Подобрав коробки и сумки, Сюзи вошла внутрь.
— Ага, это я, мама. Ты мне не поможешь?
Прямо над головой Сюзи, в спальне, послышались шаги, потом затихли мать вышла на покрытую толстым ковром лестничную площадку. Спустившись по лестнице, Дорин улыбнулась дочери. Она была явно взволнована.
— Я уже решила, что ты пропала навсегда! — съязвила она. Темные круги вокруг глаз подчеркивали худобу ее удлиненного лица; улыбка обнажала неровные испорченные зубы. Узловатыми пальцами Дорин держала желтую тряпку для пыли, правда, спустившись по лестнице, она тут же спрятала ее в карман фартука.
Отведя с глаз седеющую прядь золотистых волос, Дорин кивнула на груз, который несла Сюзи.
— Это чтобы украсить столы или для бутоньерок?
— Для столов.
— Ну, тогда отнеси их в сад и положи под столом в патио. Там будет сухо. — Подняв с пола две оставшиеся коробки, Дорин вдогонку дочери спросила:
— Эти положу в передней?
Дорин гордилась своим домом. Большую часть жизни ей приходилось нелегко, но со временем все как-то образовалось. Когда девочки были маленькими, она порой работала уборщицей сразу в трех местах — иногда чтобы побаловать дочек, но чаще чтобы просто свести концы с концами. Тогда они жили на частных квартирах, перевозя с места на место подержанную мебель, которую отдали им родители Дорин. В конце концов муниципалитет помог с жильем, и с тех пор у них появился маленький собственный дом, который постепенно благоустраивался под руководством Дорин.

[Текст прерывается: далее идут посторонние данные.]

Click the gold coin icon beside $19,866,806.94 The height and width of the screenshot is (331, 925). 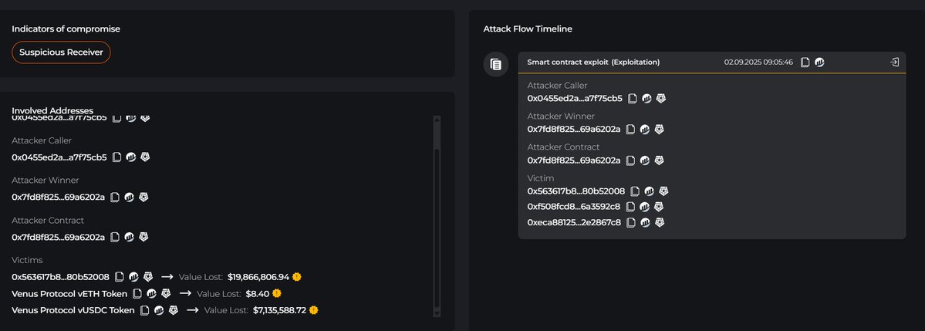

Бежевые обои и ковер создавали в гостиной ощущение света, в то время как красные шторы придавали ей теплоты. Над имитацией белого камина в золоченой рамке висела гравюра «Смеющийся кавалер», персонаж которой свысока поглядывал на выстроившиеся в ряд семейные фотографии. В углу комнаты стоял большой шкаф из тикового дерева, вмещавший телевизор и видеомагнитофон — на экране беззвучно шел последний эпизод сериала «Дома и вдалеке», — в то время как в другом углу находился предмет гордости Дорин: деревянный круглый столик для коктейлей. Увидев его как-то раз в витрине магазина, она сразу же в него влюбилась и урезала домашние расходы на фунт-другой.
В глубине комнаты в полной боевой готовности стоял деревянный обеденный стол, покрытый выпусками вчерашних «Сан» и «Миррор»[10]. Сдвинув в сторону лежавшие там же ножницы и рулоны фольги, Дорин осторожно опустила коробки на стол. Она все еще разглядывала цветы, когда рядом незаметно появилась Сюзи.
— Ну, что ты думаешь?
— Очень красивые, дочка. Но я тебе уже говорила, что раньше не делала бутоньерки из роз, только из гвоздик…
Сюзи обняла ее за плечи.
— Все в порядке, мама. Разницы никакой. Девушка в цветочном магазине мне все показала. Ты просто подкладываешь папоротник под розу и оборачиваешь фольгу вокруг обоих стебельков. Слушай, за чашку чая я сейчас готова жизнь заложить. Давай попьем чаю, а потом займемся делом, а? А где Бэбс? Она ведь должна была уже прийти?
— Ты же ее знаешь. Она вечно заставляет себя ждать.
Сюзи улыбнулась. Из всех родственников она больше всего любила сестру Дорин, Барбару: может, потому, что у них было много общего?
Мать с дочерью прошли на кухню. Все здесь блестело.